I wonder if people look at me sometimes and think I’ve got my stuff together. Well, I do post inspirational quotes on social media and I’ve written two books on grief and I have a podcast about grief – so I must be doing okay! Little do people know but sharing information about grief on social media and writing about it is not just about supporting others going through grief – it’s for my benefit too.

I miss my son Matthew everyday even though spiritually I believe our loved ones do not die. Their consciousness – their souls, live on, but my human experience misses him dreadfully. The waves of grief are a normal part of the grieving process, and I will always be triggered by certain situations. The waves can come randomly out of the blue and bring me to my knees or make me just feel sad. It may be a crashing wave, a gentle lap, or a tsunami. This is grief.

Recently I found myself in the Christmas isle of a well known supermarket admiring all the pretty decorations for sale. I was particularly drawn to a large hanging frosted icicle for £2.99. What a bargain for such a nice decoration. I envisioned where to hang it, maybe in the hallway window so passers-by could also see it. For a moment I felt the joy of Christmas and lots of happy flashbacks went through my mind. Wonderful memories of when our family wasn’t broken. Then it hit me! Like a tsunami of emotion. Sadness, guilt, anger, and other emotions that have no label. I could feel the tears pooling in my eyes and my legs shaking beneath me. I had unconsciously wandered into this isle and suddenly I felt overwhelmed by a massive grief wave.
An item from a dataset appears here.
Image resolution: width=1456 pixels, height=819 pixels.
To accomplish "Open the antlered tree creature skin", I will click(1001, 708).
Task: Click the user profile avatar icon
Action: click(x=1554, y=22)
I managed to walk out the store and get to my car but then the flood gates opened. Oh, my goodness, that was a big one. I swam with that grief wave for the rest of the day and cried myself to sleep that night.

I missed him so much and anything to do with Christmas seemed to trigger me. This will be our seventh year without Matthew, and maybe you think I’d be okay, but it will always be sad without him. I came out of the wave spluttering and feeling washed out and I knew I would. My track record for getting through the waves is 100%.

I kept thinking about the frosted icicle decoration for days afterwards. I couldn’t get it out of my mind. Something was telling me to go back and buy it. I realised eventually that it was Matthew. He wants me to celebrate Christmas. He wants me to feel the love and joy of this special time of year.

So I went back to the shop and bought it, and I felt Matthew was with me. In that moment, I experienced the joy of Christmas knowing my boy was with me. That’s the greatest gift. If the frosted icicle is the only Christmas decoration I put up this year, it will be enough.

Whatever your Christmas preparations are this year, connect to your loved ones. It will always be sad that they can’t be here physically with you, but they are with you in your heart. The greatest gift for them, would be for you to make peace with that.